Czarny, wulkaniczny piasek, bazaltowe kolumny i skalne ostańce tworzą widok niemal filmowy, który chętnie fotografują turyści. Nie wszyscy zdają sobie jednak sprawę z niebezpieczeństwa plaży. Największe zagrożenie na Reynisfjarze stanowią tzw. sneaker waves – fale podstępne, które pojawiają się nagle i bez ostrzeżenia.
Choć morze przez długi czas może sprawiać wrażenie spokojnego, jedna potężna fala jest w stanie w kilka sekund porwać człowieka z brzegu i wciągnąć go w lodowatą toń Atlantyku. Dno morskie w tym rejonie gwałtownie się obniża, a silne prądy i temperatura wody, oscylująca przez cały rok między 4 a 10 stopni Celsjusza, sprawiają, że szanse na przeżycie są minimalne.

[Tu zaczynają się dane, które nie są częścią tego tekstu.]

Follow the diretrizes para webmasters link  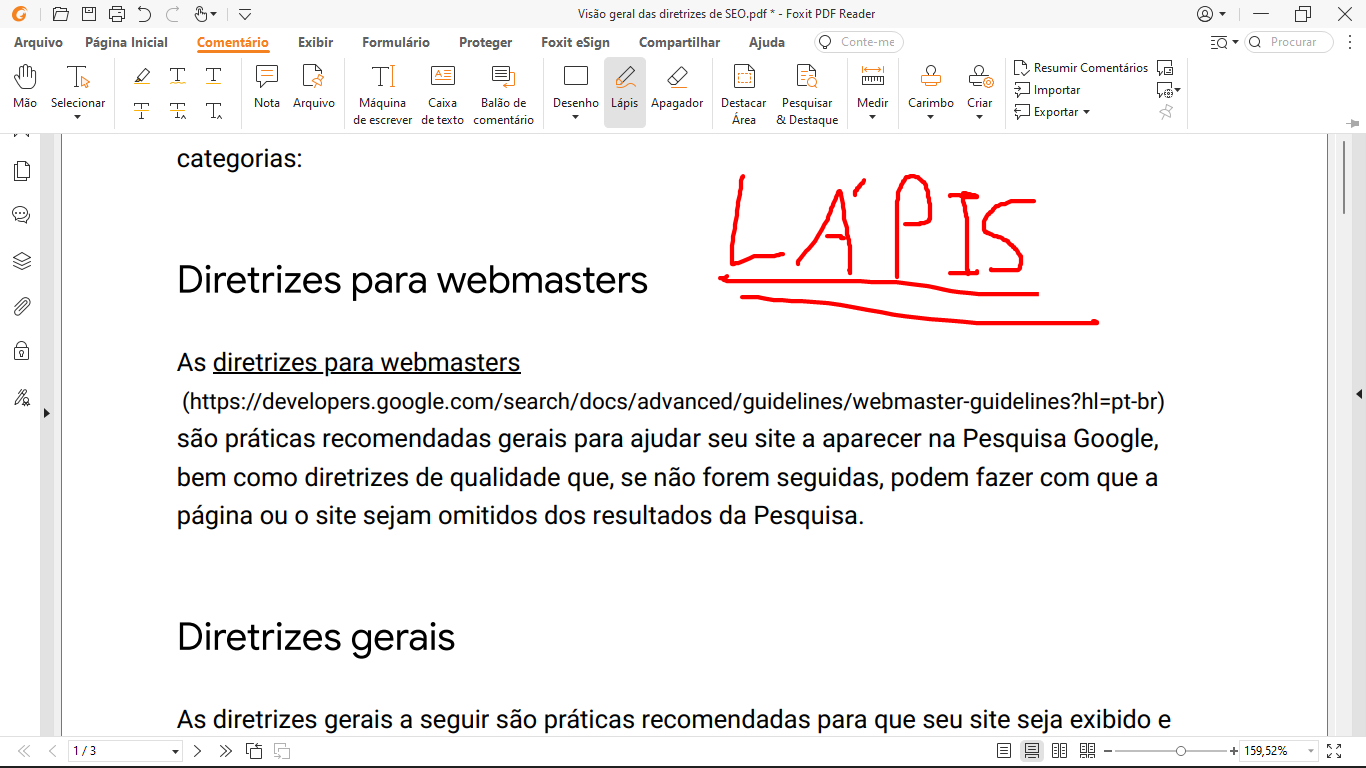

Niezwykła skała z islandzkiej jaskini. Tajemnica apokalipsy Wikingów
Tragiczne wypadki na tej plaży powtarzają się od lat. Tylko w XXI w. życie straciło tu co najmniej sześć osób, głównie przez utonięcia. Ofiary pochodziły z różnych zakątków świata – byli wśród nich turyści z Chin, Niemiec, Kanady czy USA. Jedną z głośnych tragedii była ta sprzed kilku miesięcy, kiedy fala porwała dziewięcioletnią dziewczynkę z Niemiec, a jej ojciec i siostra cudem przeżyli. Wcześniej podobne dramaty dotknęły innych turystów, którzy nie docenili siły oceanu, zatrzymując się zbyt blisko linii wody.
Na plaży działa system ostrzegawczy – zielone światło oznacza niski poziom zagrożenia, żółte umiarkowane ryzyko, a czerwone wysokie niebezpieczeństwo. Problem w tym, że sygnały często są lekceważone, a dodatkowo tablice informacyjne bywają niszczone przez sztormy.
Po śmierci dziewczynki z Niemiec na plaży zamontowano bramkę bezpieczeństwa, która ma być zamykana, gdy światło stanie się czerwone. Coraz częściej pojawiają się głosy, że dostęp do Reynisfjary powinien być ograniczony – np. wyłącznie w formie zorganizowanych wycieczek z przewodnikiem.